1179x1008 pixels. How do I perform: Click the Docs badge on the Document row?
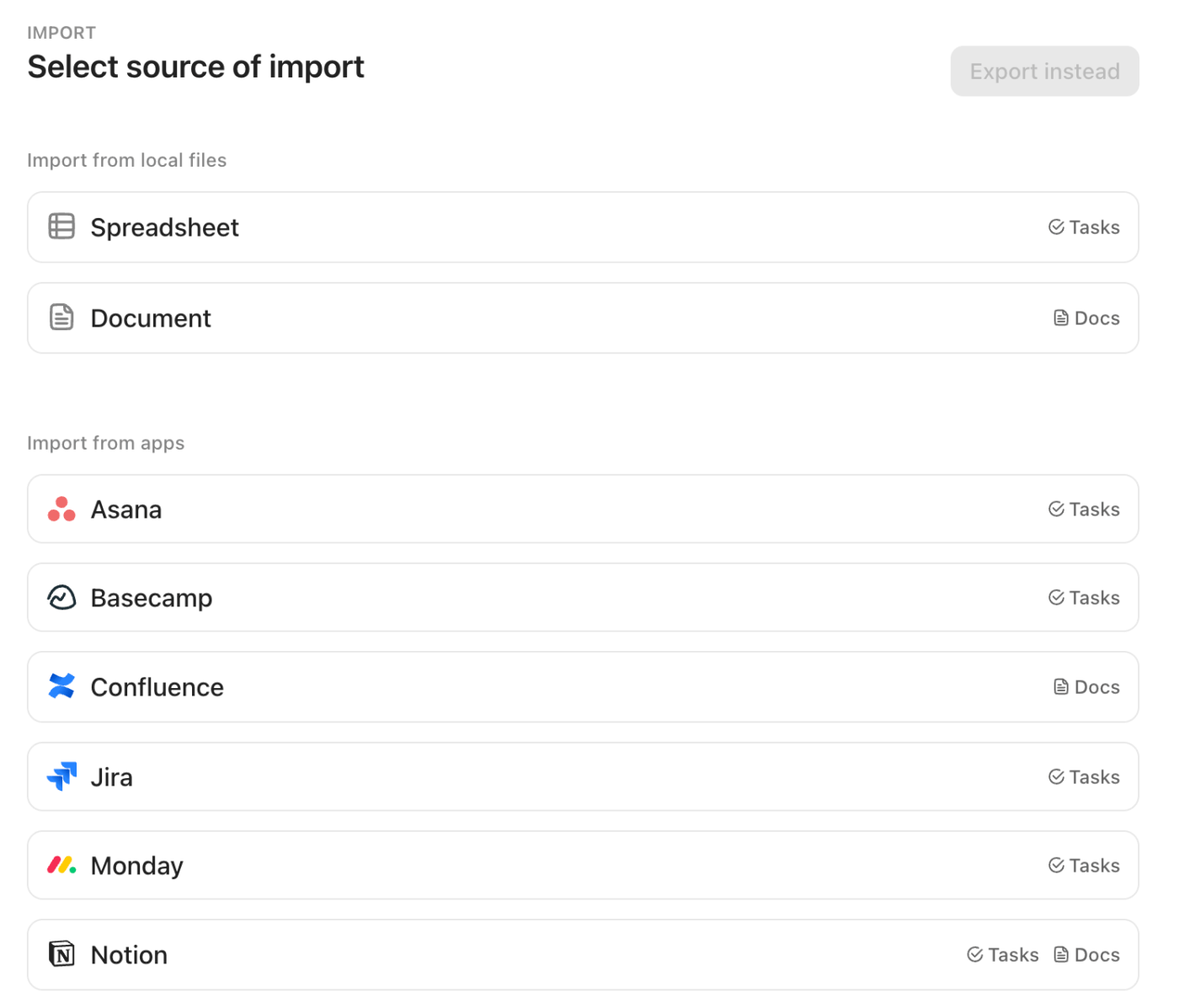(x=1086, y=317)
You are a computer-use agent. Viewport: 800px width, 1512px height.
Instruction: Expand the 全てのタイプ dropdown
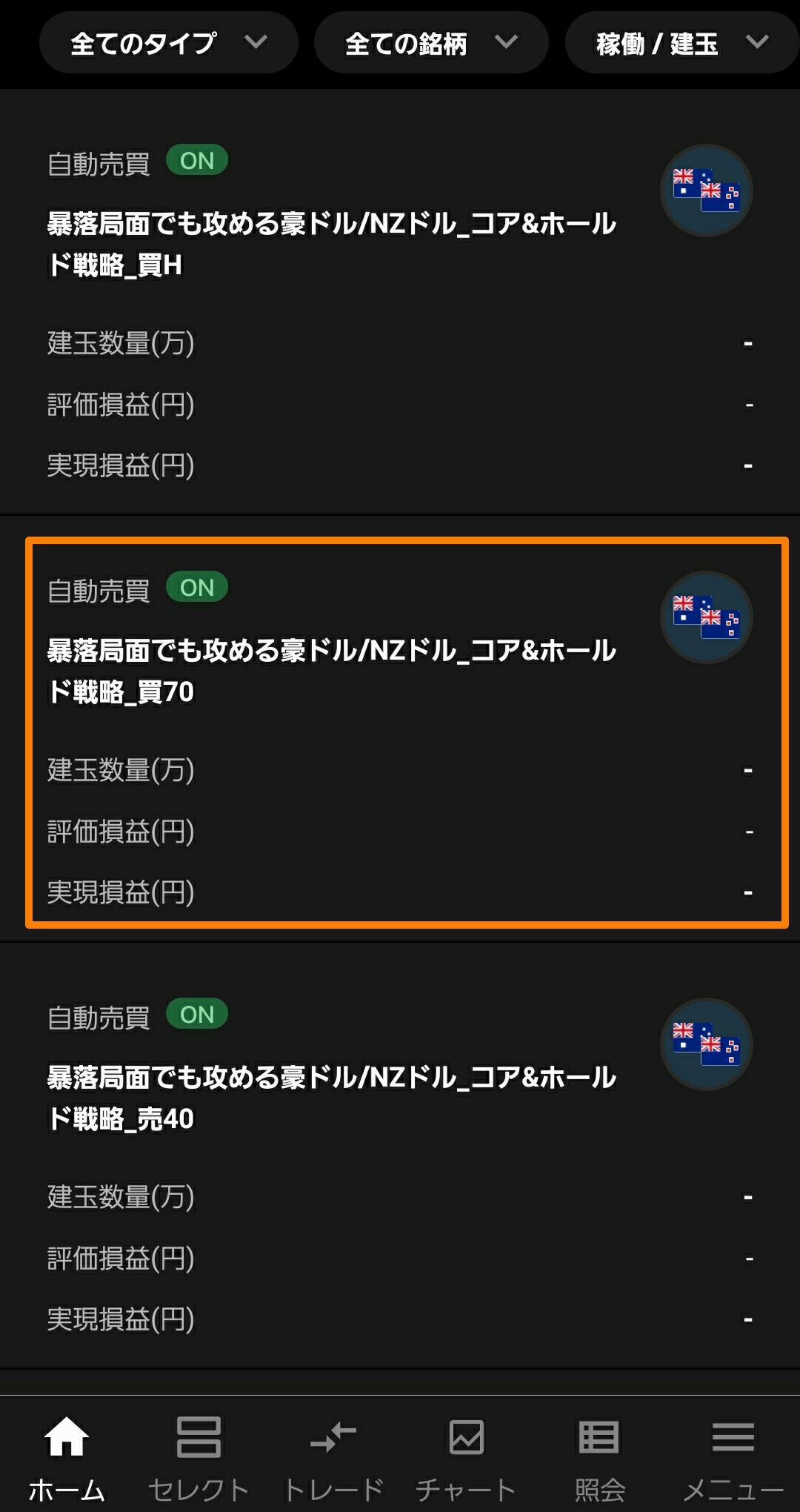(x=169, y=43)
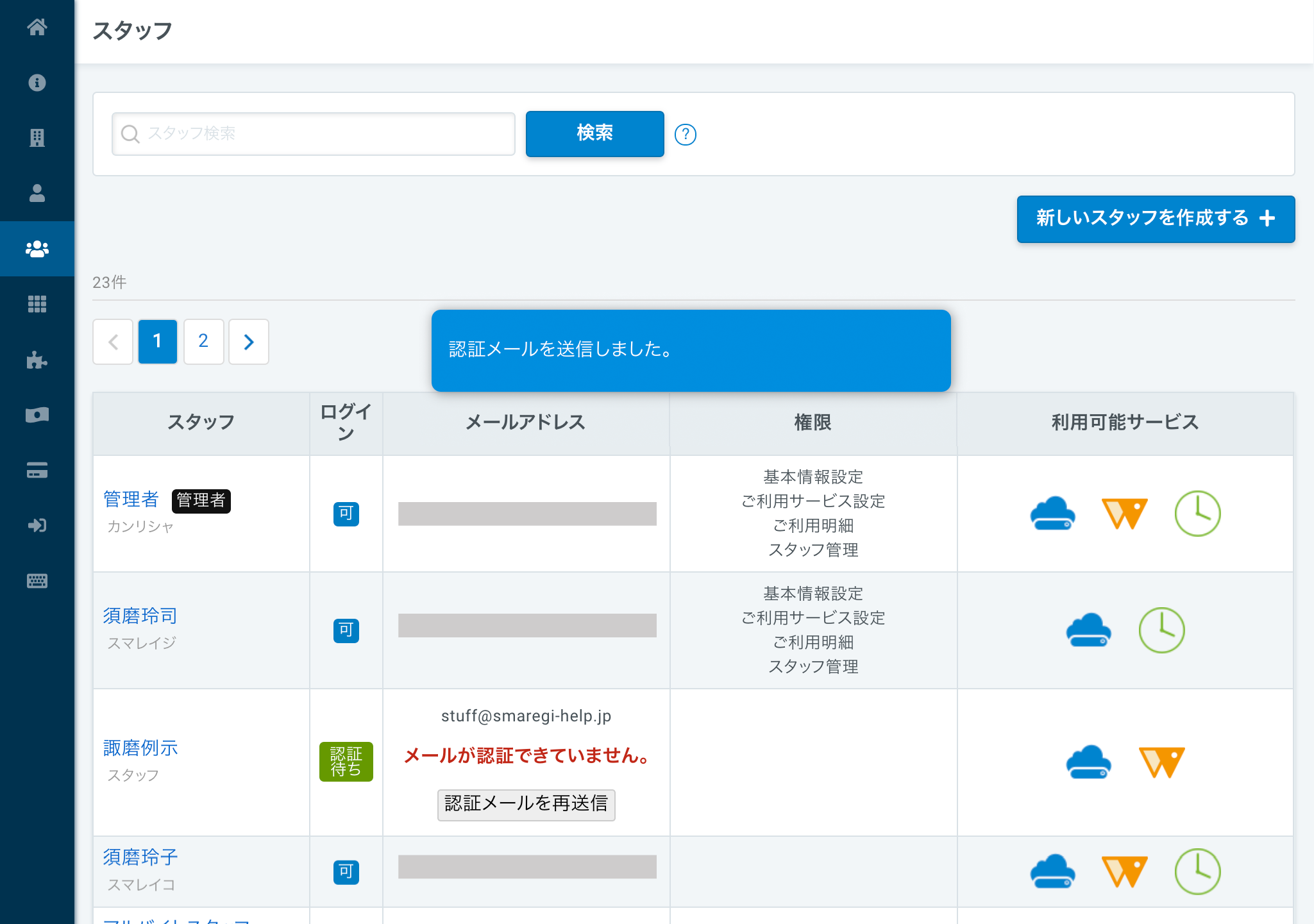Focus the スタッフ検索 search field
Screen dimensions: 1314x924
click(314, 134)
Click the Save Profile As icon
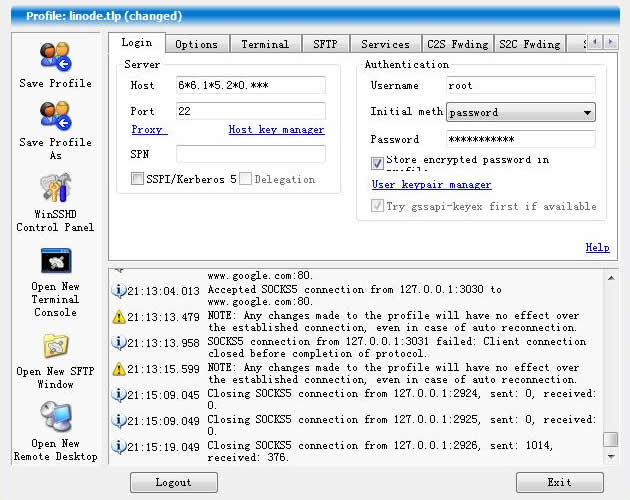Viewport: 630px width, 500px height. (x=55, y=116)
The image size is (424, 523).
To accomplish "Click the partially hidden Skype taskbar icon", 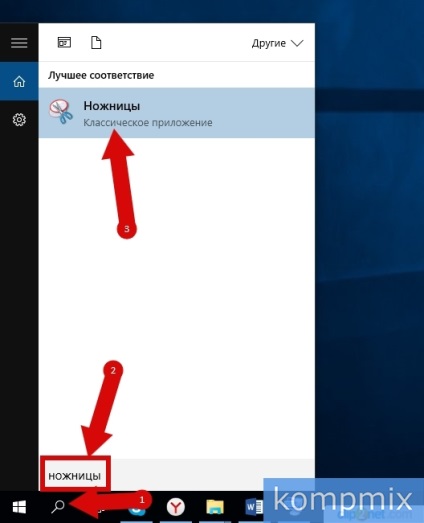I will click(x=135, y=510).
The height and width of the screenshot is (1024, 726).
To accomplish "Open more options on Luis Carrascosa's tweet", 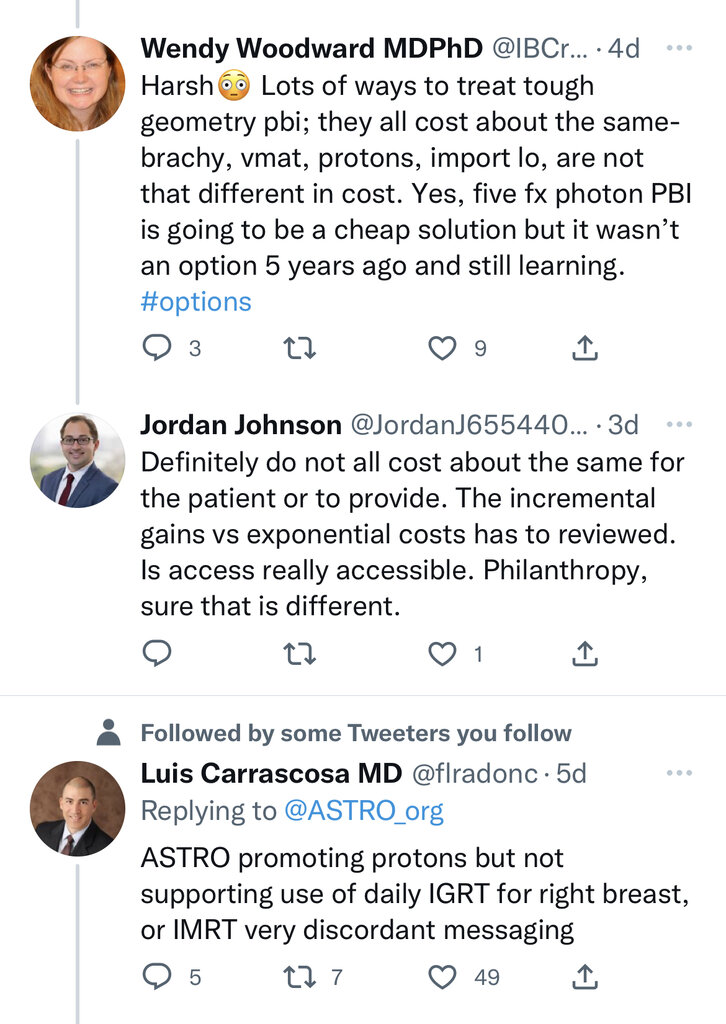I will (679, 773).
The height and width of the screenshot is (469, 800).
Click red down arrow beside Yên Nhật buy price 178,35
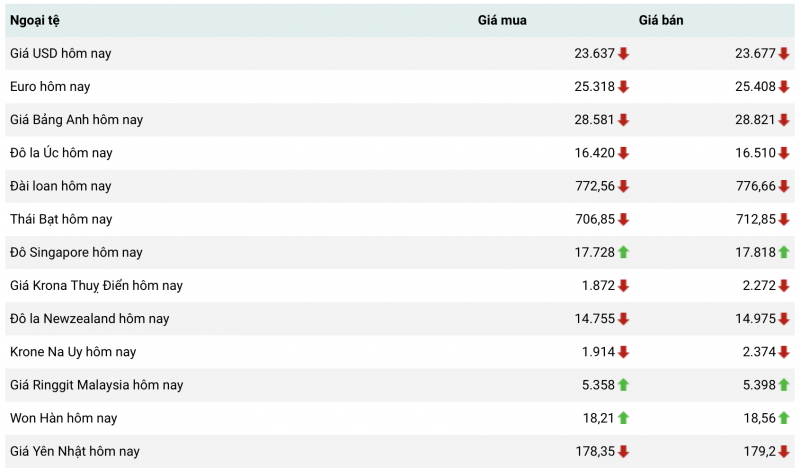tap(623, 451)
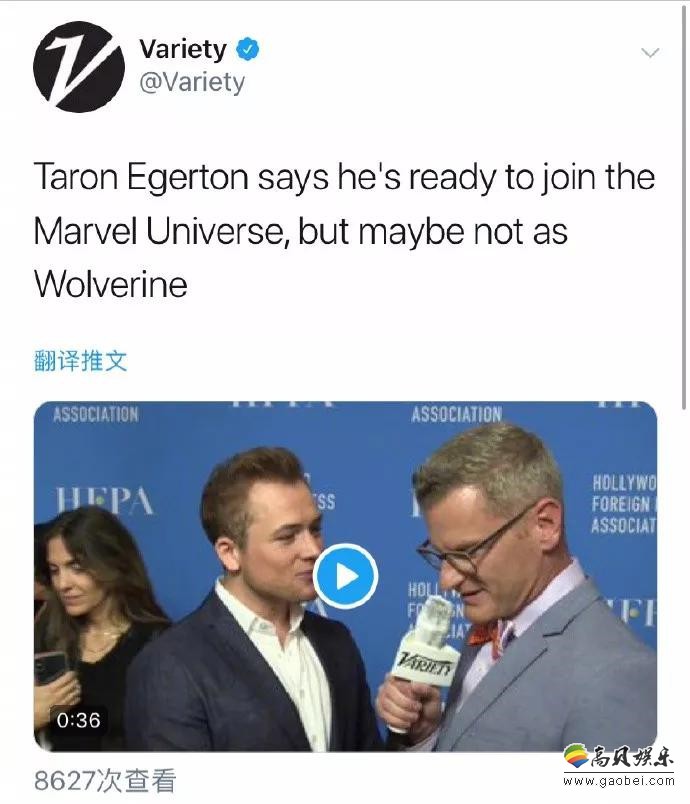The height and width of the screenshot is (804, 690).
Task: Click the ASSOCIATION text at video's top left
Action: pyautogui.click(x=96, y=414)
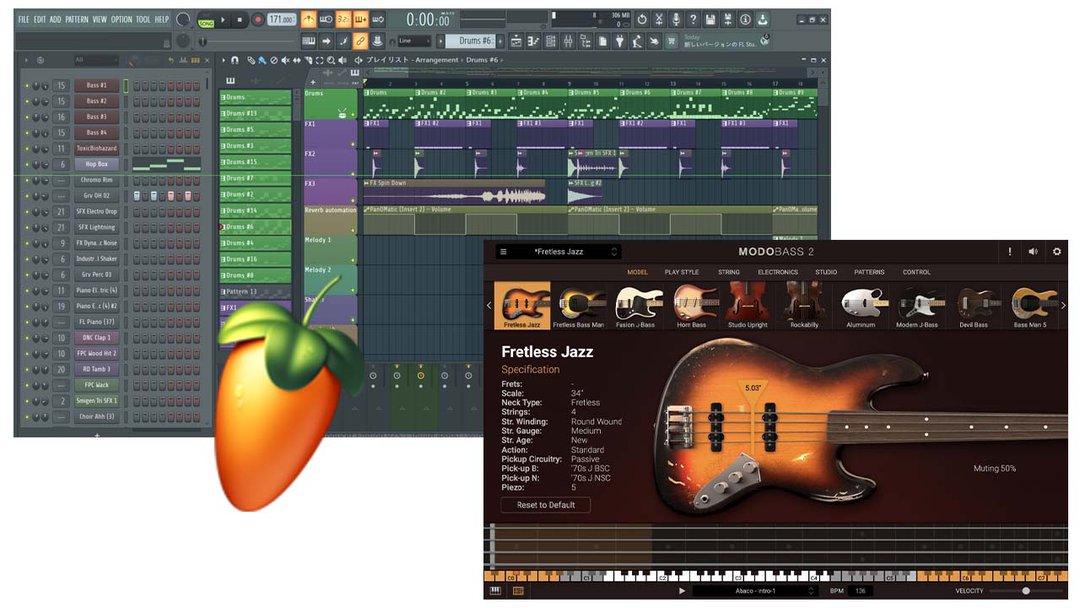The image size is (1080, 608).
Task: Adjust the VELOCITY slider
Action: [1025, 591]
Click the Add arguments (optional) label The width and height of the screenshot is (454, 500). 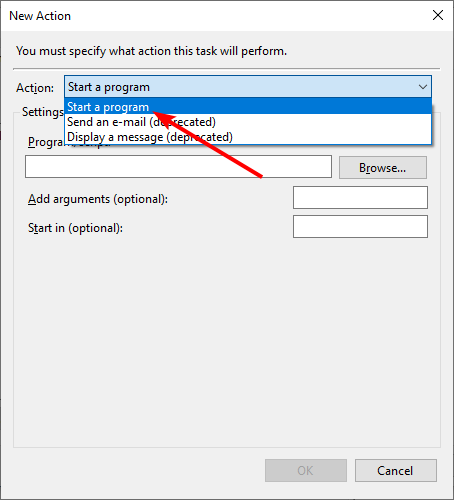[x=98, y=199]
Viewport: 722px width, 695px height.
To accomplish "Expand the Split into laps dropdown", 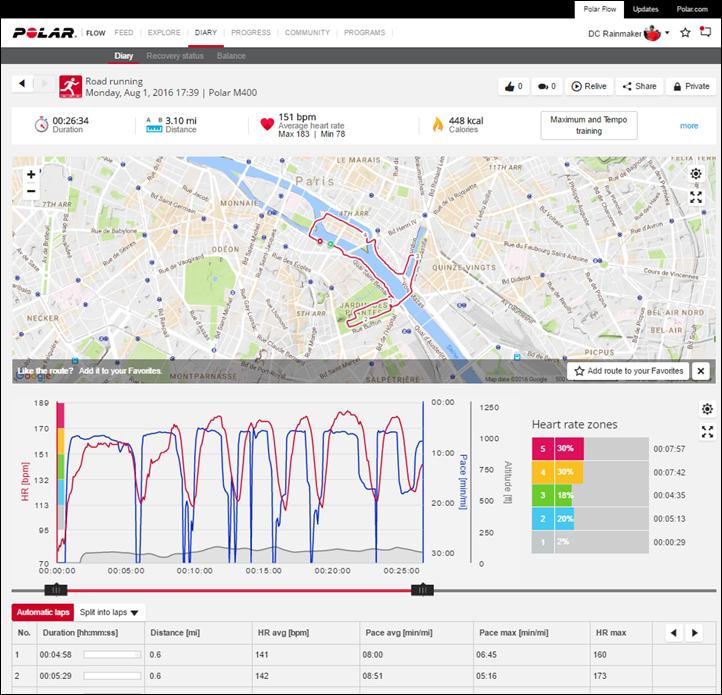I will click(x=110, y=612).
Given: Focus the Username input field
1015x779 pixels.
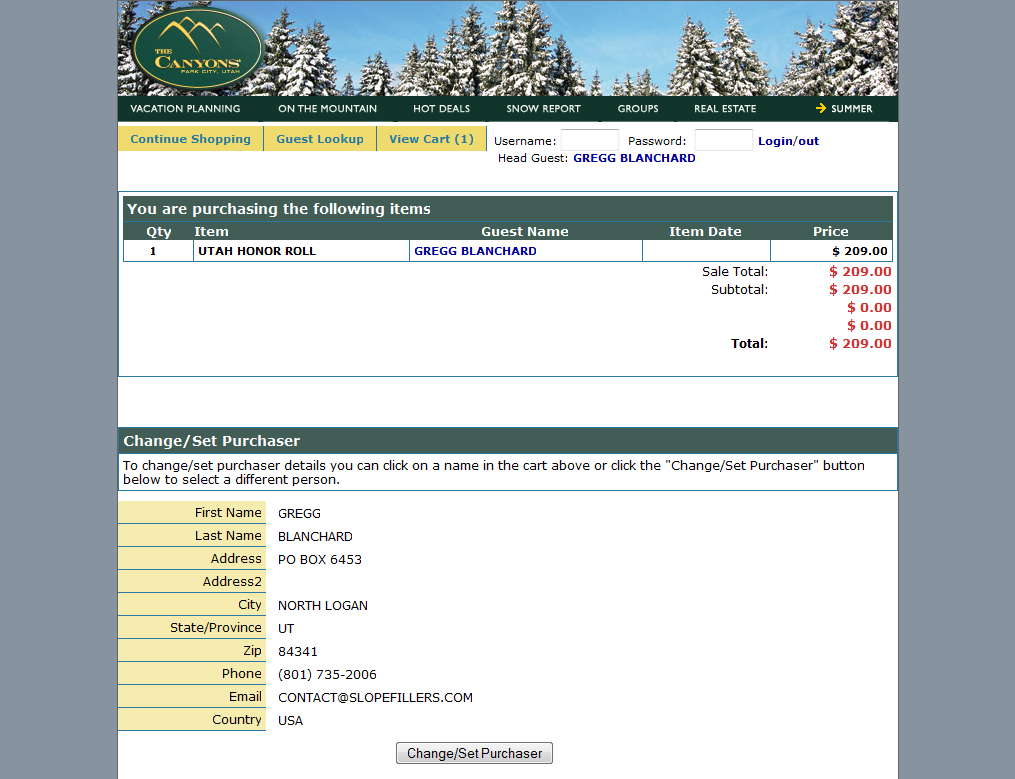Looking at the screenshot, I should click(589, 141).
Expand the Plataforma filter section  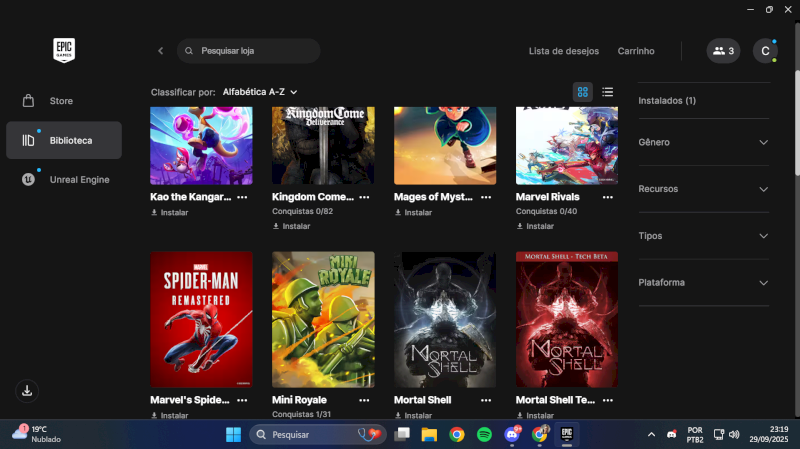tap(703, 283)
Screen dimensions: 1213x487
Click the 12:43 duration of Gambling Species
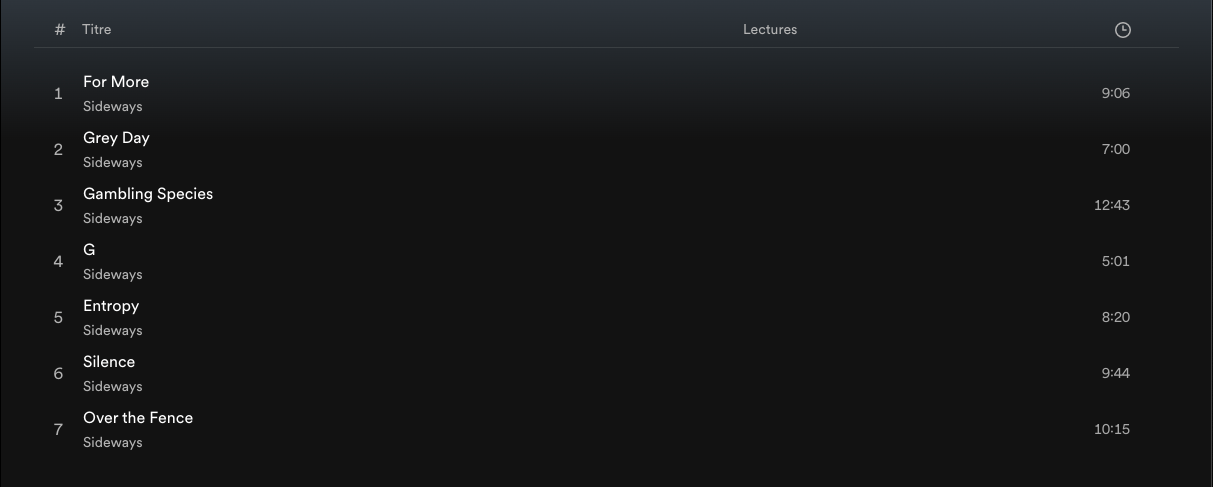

..............................

▶ **TASK DIRECTIONS**: Repeat only what lies between the start of the data and the end of the line containing "You are a computer-use", exactly, with pictures left out.

▶ **OUTPUT FOR THIS TASK**:
1179x1008 pixels. How do I perform: Click the Docs badge on the Document row?
(x=1086, y=317)
You are a computer-use agent. Viewport: 800px width, 1512px height.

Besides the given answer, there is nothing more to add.